乱杭歯があると歯磨きがしにくい
乱杭歯や八重歯など歯並びが悪いままですと歯ブラシがしにくくどうしても歯と歯の間などに磨き残しができてしまいます。よく経験するのは歯並びがまっすぐになってくると重なって隠れていた部位に虫歯の穴や歯石がはっきりと現れて患者さんが驚くこともあります。
プラークから歯石へ
歯茎が腫れている歯肉炎の方も矯正治療の患者さんに見かけます。歯茎が腫れるのはプラーク(歯垢)が溜まっていることで腫れます。時間がある程度たつとプラークは固い膜を作るため歯ブラシでも落ちにくくなり、さらに放置すると唾液中のカルシウムで歯石になります。
殺菌剤CHX配合のうがい薬
厚生労働省が認める殺菌成分であるグルコン酸クロルヘキシジン(CHX)入りのうがい薬を使用し口腔内の細菌の繁殖を抑え歯肉炎や歯周炎を予防します。市販のものですとコンクールという商品名で売られています。
10代の子供でも唾液が粘ついて歯周病特有のくさい臭いがしている患者さんにはフッ素磨きの代りにグルコン酸クロルヘキシジンを使用してクリーニングしていますが自宅でも3か月その歯磨きをやってもらうと口臭が消え唾液もさらさらになってきます。
歯周病が早産リスクを上げる
歯周病菌は歯茎から血が出ていると血管内に侵入して全身に炎症を起こします。これが動脈硬化の原因の一つとされ、脳卒中などの重篤な症状にもなる可能性があります。この炎症が起こるとプロスタグランジンという物質が出ますが、これが早産を引き起こす物質です。妊娠中はただでさえ歯茎が腫れやすいので出産前に歯並びを整え定期的なクリーニングをしておきましょう。早産のリスクを避け笑顔で出産できるように歯並びやかみ合わせを整え歯磨きがしやすい状態を作ることもお勧めします。

■ 渡された資料
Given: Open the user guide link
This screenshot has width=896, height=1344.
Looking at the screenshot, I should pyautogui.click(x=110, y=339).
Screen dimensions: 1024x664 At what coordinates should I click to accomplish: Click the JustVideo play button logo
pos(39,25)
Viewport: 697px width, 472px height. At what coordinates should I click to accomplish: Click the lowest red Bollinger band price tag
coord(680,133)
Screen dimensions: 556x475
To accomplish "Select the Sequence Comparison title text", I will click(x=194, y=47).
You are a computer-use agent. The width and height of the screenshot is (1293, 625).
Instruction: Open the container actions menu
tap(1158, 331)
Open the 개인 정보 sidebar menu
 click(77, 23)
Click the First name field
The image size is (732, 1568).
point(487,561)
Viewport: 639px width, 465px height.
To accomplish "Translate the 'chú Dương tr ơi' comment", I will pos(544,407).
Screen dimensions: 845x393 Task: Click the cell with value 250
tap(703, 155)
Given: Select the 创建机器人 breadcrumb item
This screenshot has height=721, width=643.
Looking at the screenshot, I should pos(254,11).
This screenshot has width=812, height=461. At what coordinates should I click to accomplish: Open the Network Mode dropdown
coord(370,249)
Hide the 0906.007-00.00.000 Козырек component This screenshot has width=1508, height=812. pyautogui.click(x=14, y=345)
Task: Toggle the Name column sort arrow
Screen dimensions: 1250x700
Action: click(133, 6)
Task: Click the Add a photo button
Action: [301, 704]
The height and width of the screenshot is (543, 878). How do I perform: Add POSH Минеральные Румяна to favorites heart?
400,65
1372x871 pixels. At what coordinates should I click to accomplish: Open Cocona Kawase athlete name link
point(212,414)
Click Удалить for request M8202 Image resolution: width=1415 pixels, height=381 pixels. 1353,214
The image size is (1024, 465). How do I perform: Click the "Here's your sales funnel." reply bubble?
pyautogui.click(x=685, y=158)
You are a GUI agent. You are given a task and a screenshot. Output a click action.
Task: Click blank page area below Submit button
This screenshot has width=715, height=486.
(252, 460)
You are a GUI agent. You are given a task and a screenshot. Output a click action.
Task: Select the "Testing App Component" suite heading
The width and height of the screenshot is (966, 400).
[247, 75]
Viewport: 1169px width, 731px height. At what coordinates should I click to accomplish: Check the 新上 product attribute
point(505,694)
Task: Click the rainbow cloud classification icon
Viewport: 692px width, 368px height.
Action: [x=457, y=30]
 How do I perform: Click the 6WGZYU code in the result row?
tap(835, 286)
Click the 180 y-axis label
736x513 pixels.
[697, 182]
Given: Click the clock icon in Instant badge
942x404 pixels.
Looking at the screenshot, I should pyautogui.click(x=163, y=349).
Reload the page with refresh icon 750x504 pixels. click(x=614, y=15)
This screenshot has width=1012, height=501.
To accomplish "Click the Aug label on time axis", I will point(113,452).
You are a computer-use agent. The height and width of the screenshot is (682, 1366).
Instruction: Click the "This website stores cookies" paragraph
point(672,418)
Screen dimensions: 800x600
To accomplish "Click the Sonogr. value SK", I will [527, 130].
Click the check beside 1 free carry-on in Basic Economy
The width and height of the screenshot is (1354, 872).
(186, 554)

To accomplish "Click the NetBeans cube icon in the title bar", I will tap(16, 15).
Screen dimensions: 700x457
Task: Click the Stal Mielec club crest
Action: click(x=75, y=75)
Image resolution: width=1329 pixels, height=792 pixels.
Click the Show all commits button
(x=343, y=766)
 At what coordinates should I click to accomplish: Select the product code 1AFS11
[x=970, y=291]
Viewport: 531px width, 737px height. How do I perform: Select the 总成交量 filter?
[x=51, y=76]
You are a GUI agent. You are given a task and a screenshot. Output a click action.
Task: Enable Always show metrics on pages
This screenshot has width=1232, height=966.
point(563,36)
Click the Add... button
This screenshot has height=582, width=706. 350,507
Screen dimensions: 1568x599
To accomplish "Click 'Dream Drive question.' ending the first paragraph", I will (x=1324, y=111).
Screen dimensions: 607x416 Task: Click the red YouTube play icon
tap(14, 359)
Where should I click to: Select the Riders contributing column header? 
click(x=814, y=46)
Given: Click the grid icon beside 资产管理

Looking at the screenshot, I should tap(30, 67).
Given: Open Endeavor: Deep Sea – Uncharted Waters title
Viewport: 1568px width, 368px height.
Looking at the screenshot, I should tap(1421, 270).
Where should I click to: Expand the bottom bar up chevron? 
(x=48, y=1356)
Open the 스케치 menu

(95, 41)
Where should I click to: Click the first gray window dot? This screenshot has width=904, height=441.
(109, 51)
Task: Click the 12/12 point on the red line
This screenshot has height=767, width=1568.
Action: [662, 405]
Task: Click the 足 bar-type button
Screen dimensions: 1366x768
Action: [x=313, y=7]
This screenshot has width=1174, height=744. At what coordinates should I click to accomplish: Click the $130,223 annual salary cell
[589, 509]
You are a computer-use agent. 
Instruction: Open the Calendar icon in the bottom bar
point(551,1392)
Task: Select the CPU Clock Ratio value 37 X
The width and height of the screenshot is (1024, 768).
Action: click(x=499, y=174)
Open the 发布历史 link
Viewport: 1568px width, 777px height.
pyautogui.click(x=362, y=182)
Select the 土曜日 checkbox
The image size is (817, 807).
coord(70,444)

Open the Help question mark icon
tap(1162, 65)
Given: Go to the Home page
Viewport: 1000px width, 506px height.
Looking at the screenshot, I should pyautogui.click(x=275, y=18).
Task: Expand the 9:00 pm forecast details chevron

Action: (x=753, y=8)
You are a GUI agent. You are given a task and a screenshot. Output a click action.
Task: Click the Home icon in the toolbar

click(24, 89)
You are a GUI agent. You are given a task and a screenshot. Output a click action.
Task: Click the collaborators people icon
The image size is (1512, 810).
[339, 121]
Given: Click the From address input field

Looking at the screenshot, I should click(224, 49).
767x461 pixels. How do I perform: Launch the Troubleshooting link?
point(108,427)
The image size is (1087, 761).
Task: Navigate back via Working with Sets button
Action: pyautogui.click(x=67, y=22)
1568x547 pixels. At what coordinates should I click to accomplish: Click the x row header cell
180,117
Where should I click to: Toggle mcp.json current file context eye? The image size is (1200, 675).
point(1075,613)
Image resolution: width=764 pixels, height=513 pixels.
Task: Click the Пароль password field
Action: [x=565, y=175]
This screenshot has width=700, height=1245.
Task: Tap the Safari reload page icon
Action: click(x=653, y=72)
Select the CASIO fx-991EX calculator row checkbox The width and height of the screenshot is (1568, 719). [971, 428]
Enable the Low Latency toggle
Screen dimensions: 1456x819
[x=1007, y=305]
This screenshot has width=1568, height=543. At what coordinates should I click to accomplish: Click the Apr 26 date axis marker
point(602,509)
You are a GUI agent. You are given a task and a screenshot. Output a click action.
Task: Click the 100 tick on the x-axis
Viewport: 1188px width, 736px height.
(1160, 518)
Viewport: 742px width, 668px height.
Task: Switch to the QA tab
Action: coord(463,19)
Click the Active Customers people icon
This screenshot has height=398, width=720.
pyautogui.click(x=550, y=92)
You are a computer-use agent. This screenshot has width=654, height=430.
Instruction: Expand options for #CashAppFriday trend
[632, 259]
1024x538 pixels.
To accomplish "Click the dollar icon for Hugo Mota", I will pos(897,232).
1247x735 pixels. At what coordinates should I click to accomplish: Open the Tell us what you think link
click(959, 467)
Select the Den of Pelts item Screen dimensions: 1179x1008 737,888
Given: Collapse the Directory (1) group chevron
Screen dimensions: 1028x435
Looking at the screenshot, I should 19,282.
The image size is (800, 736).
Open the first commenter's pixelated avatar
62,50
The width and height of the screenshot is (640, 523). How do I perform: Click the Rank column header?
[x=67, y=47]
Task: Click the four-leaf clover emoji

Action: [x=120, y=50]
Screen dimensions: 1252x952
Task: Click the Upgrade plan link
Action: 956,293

■ 作業の指示
本文では、グルコン酸クロルヘキシジン入りのうがい薬は市販では何という商品名で売られていますか。

■ 答え
コンクールという商品名で売られています。